▶ **TASK PROMPT**
Change every occurrence of "Find the location of" in the records below to "Determine the position of" and reproduce the records with everything else unchanged.

▶ **PROVIDED INFORMATION**

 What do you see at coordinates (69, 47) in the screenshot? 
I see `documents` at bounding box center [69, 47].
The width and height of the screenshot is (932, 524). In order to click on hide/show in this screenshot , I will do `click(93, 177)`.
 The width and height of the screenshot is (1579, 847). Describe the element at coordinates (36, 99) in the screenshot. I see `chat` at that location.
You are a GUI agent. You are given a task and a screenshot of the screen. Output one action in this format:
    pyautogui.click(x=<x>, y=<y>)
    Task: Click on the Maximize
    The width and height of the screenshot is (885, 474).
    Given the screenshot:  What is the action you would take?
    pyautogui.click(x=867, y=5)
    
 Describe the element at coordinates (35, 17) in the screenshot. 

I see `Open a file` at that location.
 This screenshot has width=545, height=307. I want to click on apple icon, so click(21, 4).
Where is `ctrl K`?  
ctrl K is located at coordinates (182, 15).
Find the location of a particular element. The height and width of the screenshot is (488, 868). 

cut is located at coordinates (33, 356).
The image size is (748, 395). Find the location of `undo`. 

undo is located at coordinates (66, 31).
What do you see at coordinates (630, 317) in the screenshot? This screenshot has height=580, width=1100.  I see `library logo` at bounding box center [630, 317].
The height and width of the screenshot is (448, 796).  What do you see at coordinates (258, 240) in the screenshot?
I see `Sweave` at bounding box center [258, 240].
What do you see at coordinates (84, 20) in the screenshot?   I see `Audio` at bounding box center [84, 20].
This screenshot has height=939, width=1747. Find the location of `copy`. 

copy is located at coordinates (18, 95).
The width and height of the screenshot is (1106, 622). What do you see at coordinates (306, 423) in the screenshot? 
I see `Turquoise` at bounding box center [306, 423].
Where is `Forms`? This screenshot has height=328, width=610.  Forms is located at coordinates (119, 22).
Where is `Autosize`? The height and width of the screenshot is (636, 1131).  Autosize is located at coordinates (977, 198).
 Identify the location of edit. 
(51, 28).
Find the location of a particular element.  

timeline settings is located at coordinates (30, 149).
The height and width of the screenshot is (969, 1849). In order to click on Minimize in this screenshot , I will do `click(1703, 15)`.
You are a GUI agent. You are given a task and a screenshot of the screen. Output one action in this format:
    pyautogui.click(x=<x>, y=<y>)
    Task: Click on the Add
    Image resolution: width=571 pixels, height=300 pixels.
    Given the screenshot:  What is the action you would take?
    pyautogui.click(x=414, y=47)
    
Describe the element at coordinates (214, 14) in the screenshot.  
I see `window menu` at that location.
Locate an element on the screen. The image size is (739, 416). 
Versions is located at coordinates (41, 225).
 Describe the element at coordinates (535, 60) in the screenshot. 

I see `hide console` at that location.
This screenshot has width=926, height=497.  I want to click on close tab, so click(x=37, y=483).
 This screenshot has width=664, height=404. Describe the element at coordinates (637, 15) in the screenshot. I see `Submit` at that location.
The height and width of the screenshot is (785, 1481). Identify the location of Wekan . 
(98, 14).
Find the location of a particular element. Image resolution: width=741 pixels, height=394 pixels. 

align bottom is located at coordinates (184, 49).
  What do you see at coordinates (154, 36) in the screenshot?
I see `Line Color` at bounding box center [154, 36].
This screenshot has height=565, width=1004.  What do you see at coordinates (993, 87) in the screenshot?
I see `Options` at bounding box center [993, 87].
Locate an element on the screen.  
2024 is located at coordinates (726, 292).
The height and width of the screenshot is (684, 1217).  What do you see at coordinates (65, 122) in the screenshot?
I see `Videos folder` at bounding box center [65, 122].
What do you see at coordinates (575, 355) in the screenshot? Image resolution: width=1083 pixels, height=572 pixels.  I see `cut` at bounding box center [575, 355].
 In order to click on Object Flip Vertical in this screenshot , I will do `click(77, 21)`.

▶ **COMPLETE OUTPUT**
 What do you see at coordinates (69, 47) in the screenshot? 
I see `documents` at bounding box center [69, 47].
The width and height of the screenshot is (932, 524). In order to click on hide/show in this screenshot , I will do `click(93, 177)`.
 The width and height of the screenshot is (1579, 847). Describe the element at coordinates (36, 99) in the screenshot. I see `chat` at that location.
You are a GUI agent. You are given a task and a screenshot of the screen. Output one action in this format:
    pyautogui.click(x=<x>, y=<y>)
    Task: Click on the Maximize
    The width and height of the screenshot is (885, 474).
    Given the screenshot:  What is the action you would take?
    pyautogui.click(x=867, y=5)
    
 Describe the element at coordinates (35, 17) in the screenshot. 

I see `Open a file` at that location.
 This screenshot has width=545, height=307. I want to click on apple icon, so click(21, 4).
Where is `ctrl K`?  
ctrl K is located at coordinates (182, 15).
Determine the position of a particular element. The height and width of the screenshot is (488, 868). 

cut is located at coordinates (33, 356).
The image size is (748, 395). Determine the position of `undo`. 

undo is located at coordinates (66, 31).
What do you see at coordinates (630, 317) in the screenshot? This screenshot has height=580, width=1100.  I see `library logo` at bounding box center [630, 317].
The height and width of the screenshot is (448, 796).  What do you see at coordinates (258, 240) in the screenshot?
I see `Sweave` at bounding box center [258, 240].
What do you see at coordinates (84, 20) in the screenshot?   I see `Audio` at bounding box center [84, 20].
This screenshot has height=939, width=1747. Determine the position of `copy`. 

copy is located at coordinates (18, 95).
The width and height of the screenshot is (1106, 622). What do you see at coordinates (306, 423) in the screenshot? 
I see `Turquoise` at bounding box center [306, 423].
Where is `Forms`? This screenshot has height=328, width=610.  Forms is located at coordinates (119, 22).
Where is `Autosize`? The height and width of the screenshot is (636, 1131).  Autosize is located at coordinates (977, 198).
 Identify the location of edit. 
(51, 28).
Determine the position of a particular element.  

timeline settings is located at coordinates (30, 149).
The height and width of the screenshot is (969, 1849). In order to click on Minimize in this screenshot , I will do `click(1703, 15)`.
You are a GUI agent. You are given a task and a screenshot of the screen. Output one action in this format:
    pyautogui.click(x=<x>, y=<y>)
    Task: Click on the Add
    Image resolution: width=571 pixels, height=300 pixels.
    Given the screenshot:  What is the action you would take?
    pyautogui.click(x=414, y=47)
    
Describe the element at coordinates (214, 14) in the screenshot.  
I see `window menu` at that location.
Locate an element on the screen. The image size is (739, 416). 
Versions is located at coordinates (41, 225).
 Describe the element at coordinates (535, 60) in the screenshot. 

I see `hide console` at that location.
This screenshot has width=926, height=497.  I want to click on close tab, so click(x=37, y=483).
 This screenshot has width=664, height=404. Describe the element at coordinates (637, 15) in the screenshot. I see `Submit` at that location.
The height and width of the screenshot is (785, 1481). Identify the location of Wekan . 
(98, 14).
Determine the position of a particular element. Image resolution: width=741 pixels, height=394 pixels. 

align bottom is located at coordinates (184, 49).
  What do you see at coordinates (154, 36) in the screenshot?
I see `Line Color` at bounding box center [154, 36].
This screenshot has height=565, width=1004.  What do you see at coordinates (993, 87) in the screenshot?
I see `Options` at bounding box center [993, 87].
Locate an element on the screen.  
2024 is located at coordinates (726, 292).
The height and width of the screenshot is (684, 1217).  What do you see at coordinates (65, 122) in the screenshot?
I see `Videos folder` at bounding box center [65, 122].
What do you see at coordinates (575, 355) in the screenshot? Image resolution: width=1083 pixels, height=572 pixels.  I see `cut` at bounding box center [575, 355].
 In order to click on Object Flip Vertical in this screenshot , I will do `click(77, 21)`.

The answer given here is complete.